Nous hébergeons le RGCU dans nos propres datacenters. Le s environnements de développement et de test sont à Lyon, la production à Tours et nous avons un datacenter de secours en réplication synchrone et asynchrone. Pour garantir l’effectivité de notre PCA/PRA, nous faisons des tests de bascule deux fois par an.
Evidemment, nous avons obtenu l’homologation de sécurité après une analyse de risques. Cette analyse de risques est réalisée selon la norme ISO27005 avec l’outil de l’ANSSI EBIOS version 2010 selon les critères d’évaluation des risques retenus.
Nous avons beaucoup oeuvré à garantir un haut niveau de qualité de données et une forte disponibilité pour l’ensemble des acteurs, avec de bons temps de réponse sur les différents services (95 % des requêtes à moins de 2 secondes). Le système reçoit entre 50 000 et 100 000 connexions par jour et doit donc être capable de traiter de fort volumes de flux en provenance des différents acteurs avec entre 1,2 et 1,5 milliards d’éléments de carrière par an.
Le RGCU n’est pas le premier chantier de rationalisation et d’unification de la sphère sociale. Il y a eu par exemple la DSN. Avez-vous pu tirer des leçons de ces autres chantiers pour mener celui du RGCU ?
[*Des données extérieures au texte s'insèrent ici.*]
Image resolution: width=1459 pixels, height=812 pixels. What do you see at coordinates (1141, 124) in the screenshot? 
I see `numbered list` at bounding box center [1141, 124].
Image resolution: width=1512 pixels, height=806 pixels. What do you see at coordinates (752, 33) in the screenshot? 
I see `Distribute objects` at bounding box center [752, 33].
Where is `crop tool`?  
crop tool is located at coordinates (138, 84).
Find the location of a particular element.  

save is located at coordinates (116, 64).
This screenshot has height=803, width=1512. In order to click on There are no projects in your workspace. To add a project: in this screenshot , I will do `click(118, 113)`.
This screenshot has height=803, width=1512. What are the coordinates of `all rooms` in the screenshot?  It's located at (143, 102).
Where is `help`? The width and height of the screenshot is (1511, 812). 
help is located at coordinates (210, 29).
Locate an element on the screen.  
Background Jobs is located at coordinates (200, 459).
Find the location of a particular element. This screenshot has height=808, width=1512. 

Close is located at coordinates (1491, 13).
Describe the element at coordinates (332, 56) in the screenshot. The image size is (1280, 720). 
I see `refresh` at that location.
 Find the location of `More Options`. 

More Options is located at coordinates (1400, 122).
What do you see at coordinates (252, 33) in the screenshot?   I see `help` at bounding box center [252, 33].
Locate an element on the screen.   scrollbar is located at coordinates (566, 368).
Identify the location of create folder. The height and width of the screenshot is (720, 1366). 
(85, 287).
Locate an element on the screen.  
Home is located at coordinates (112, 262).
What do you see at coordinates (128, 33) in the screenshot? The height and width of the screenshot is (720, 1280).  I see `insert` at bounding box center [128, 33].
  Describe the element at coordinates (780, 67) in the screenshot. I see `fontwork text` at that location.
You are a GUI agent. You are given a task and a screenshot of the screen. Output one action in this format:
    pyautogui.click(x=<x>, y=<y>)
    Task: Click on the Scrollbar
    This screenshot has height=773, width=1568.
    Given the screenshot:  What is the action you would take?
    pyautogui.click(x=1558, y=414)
Oui, bien sûr, d’autant que nous sommes l’un des opérateurs des systèmes du GIP-MDS qui met en œuvre la DSN. Donc nous avons bénéficié de l’expérience sur la normalisation des flux pour la création de la « Norme R » d’entrée des données dans le RGCU.
Par ailleurs, nous avons pu également bénéficier de notre expertise sur d’autres référentiels que nous opérons comme le Système National de Gestion des Identifiants, qui contient les numéros de sécurité sociale par exemple.
Pour le RGCU, nous avons ainsi mis en œuvre, comme pour les autres référentiels, une cellule d’administration du référentiel qui travaille à garantir la qualité des données. Mais le contrôle de tous les organismes qui alimentent en données le RGCU est effectué par la tutelle, la Direction de la Sécurité Sociale. Ce travail amont sur la qualité de la donnée est similaire à ce qui est fait, par exemple, sur la DSN.
Quelles évolutions sont d’ores et déjà prévues sur le RGCU ?
La première, c’est bien sûr l’achèvement des bascules en cours pour que le répertoire soit complet. Lorsque le référentiel sera complet, nous aurons la possibilité de totalement déployer le « dites le moi zéro fois » : tout ce qui concernera les cotisants n’aura pas besoin d’être répété, l’information sera déjà en base et fournie à qui en a besoin de manière certifiée.
Proposer une information complète directement aux cotisants, via le site lassuranceretraite.fr par exemple, permettra aussi une correction directe au fil de la carrière des données manquantes ou erronées, sans avoir à attendre le départ en retraite.